Work to be completed: Only lines containing the string "width" belong in the answer; find them in the records and copy them.

Available records:
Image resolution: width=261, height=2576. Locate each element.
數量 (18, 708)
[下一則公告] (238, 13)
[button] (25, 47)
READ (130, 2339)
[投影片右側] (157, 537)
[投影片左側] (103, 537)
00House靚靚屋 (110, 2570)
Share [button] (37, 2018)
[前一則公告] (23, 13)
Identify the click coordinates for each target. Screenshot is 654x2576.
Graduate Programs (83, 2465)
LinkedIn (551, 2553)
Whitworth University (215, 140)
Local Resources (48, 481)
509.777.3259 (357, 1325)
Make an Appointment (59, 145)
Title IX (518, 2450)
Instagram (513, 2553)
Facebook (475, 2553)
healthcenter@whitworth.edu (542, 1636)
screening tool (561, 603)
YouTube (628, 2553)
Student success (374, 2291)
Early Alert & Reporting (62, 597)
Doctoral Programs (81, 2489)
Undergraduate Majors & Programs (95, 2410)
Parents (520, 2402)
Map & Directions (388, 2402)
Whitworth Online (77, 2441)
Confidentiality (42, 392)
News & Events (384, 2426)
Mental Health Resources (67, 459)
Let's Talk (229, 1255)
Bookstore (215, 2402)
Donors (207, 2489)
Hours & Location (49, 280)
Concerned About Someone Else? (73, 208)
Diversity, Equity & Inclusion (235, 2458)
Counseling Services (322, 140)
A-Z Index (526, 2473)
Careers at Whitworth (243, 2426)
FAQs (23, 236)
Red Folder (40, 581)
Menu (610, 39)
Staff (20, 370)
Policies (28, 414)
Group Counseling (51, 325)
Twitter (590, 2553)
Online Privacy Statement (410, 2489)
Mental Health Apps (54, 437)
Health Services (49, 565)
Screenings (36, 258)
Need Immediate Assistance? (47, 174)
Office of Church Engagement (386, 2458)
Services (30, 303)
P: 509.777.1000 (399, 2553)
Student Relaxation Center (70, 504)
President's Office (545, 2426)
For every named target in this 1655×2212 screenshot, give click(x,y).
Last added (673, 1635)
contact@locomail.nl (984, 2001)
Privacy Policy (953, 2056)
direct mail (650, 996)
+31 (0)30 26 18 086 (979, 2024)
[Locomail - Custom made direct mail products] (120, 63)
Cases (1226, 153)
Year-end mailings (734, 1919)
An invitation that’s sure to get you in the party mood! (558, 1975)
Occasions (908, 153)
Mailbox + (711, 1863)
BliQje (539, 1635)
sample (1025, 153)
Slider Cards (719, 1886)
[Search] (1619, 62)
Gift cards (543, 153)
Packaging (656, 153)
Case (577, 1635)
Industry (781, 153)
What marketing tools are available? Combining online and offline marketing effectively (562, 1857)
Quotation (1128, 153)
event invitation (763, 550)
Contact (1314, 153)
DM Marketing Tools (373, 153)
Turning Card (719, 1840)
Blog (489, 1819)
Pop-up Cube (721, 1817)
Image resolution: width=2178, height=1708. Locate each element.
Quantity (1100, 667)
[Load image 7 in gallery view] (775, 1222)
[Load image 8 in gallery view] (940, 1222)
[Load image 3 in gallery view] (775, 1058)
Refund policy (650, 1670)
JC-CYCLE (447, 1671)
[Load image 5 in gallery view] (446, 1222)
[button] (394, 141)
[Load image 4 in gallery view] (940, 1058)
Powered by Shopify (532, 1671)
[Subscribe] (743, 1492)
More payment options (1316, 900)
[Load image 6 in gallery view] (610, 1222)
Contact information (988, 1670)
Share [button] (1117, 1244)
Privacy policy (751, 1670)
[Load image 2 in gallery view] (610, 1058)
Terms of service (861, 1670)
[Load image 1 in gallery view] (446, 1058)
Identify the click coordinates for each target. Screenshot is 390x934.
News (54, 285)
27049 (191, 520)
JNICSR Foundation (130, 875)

Solution for this problem:
Image resolution: width=261, height=2576. Locate each element.
Image resolution: width=2178, height=1708. Locate each element.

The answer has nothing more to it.